**What you are asked to do:**
Starting at "Keith Busch June" and stopping after "clears the status.", rewrite the commit message below with every "AER" replaced by "Advanced Error Reporting".

======== Given text ========

[5/7] PCI/DPC: Print AER status in DPC event handling

Message ID 20180620213833.25072-5-keith.busch@intel.com
State New
Delegated to: Bjorn Helgaas
Headers show
Series
  • [1/7] PCI/DPC: Leave interrupts enabled while handling event
Related show

Commit Message

Keith Busch June 20, 2018, 9:38 p.m.
A DPC enabled device suppresses ERR_(NON)FATAL messages, preventing the
AER handler from reporting error details. If the DPC trigger reason says
the downstream port detected the error, this patch has the DPC driver
collect the AER uncorrectable status for logging, then clears the status.

Signed-off-by: Keith Busch <keith.busch@intel.com>
---
 drivers/pci/pcie/dpc.c | 6 ++++++
 1 file changed, 6 insertions(+)

======== Information shown ========

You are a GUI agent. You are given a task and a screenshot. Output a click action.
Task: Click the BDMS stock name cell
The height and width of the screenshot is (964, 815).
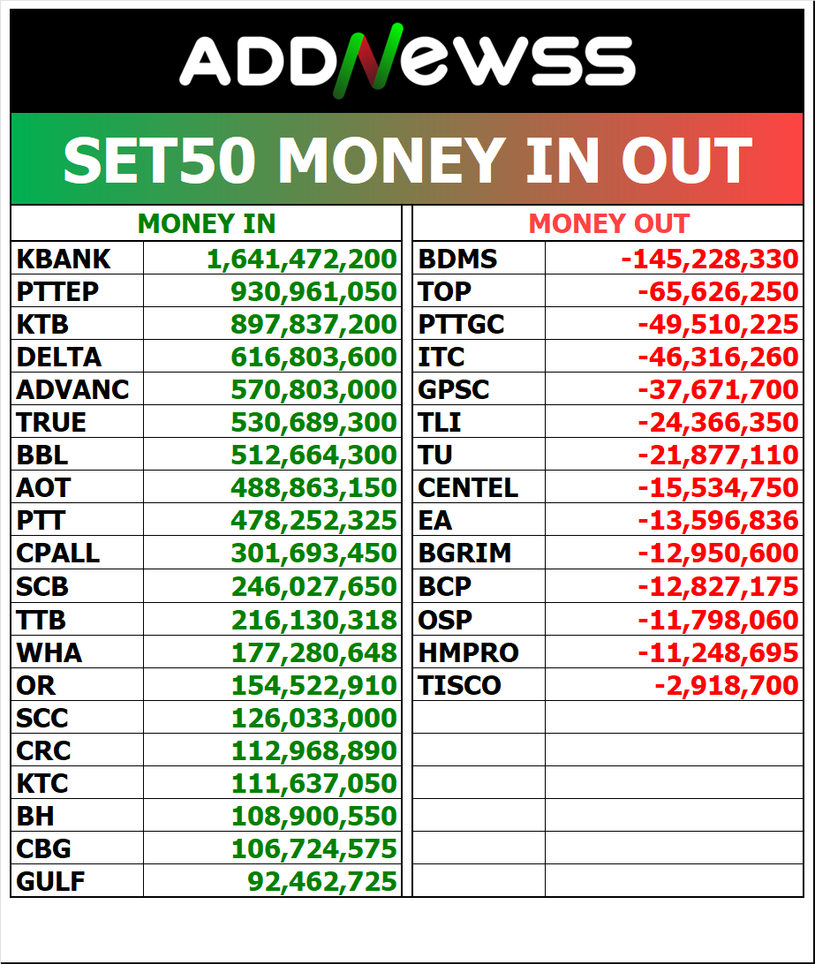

========

**Complete output:**
Keith Busch June 20, 2018, 9:38 p.m.
A DPC enabled device suppresses ERR_(NON)FATAL messages, preventing the
Advanced Error Reporting handler from reporting error details. If the DPC trigger reason says
the downstream port detected the error, this patch has the DPC driver
collect the Advanced Error Reporting uncorrectable status for logging, then clears the status.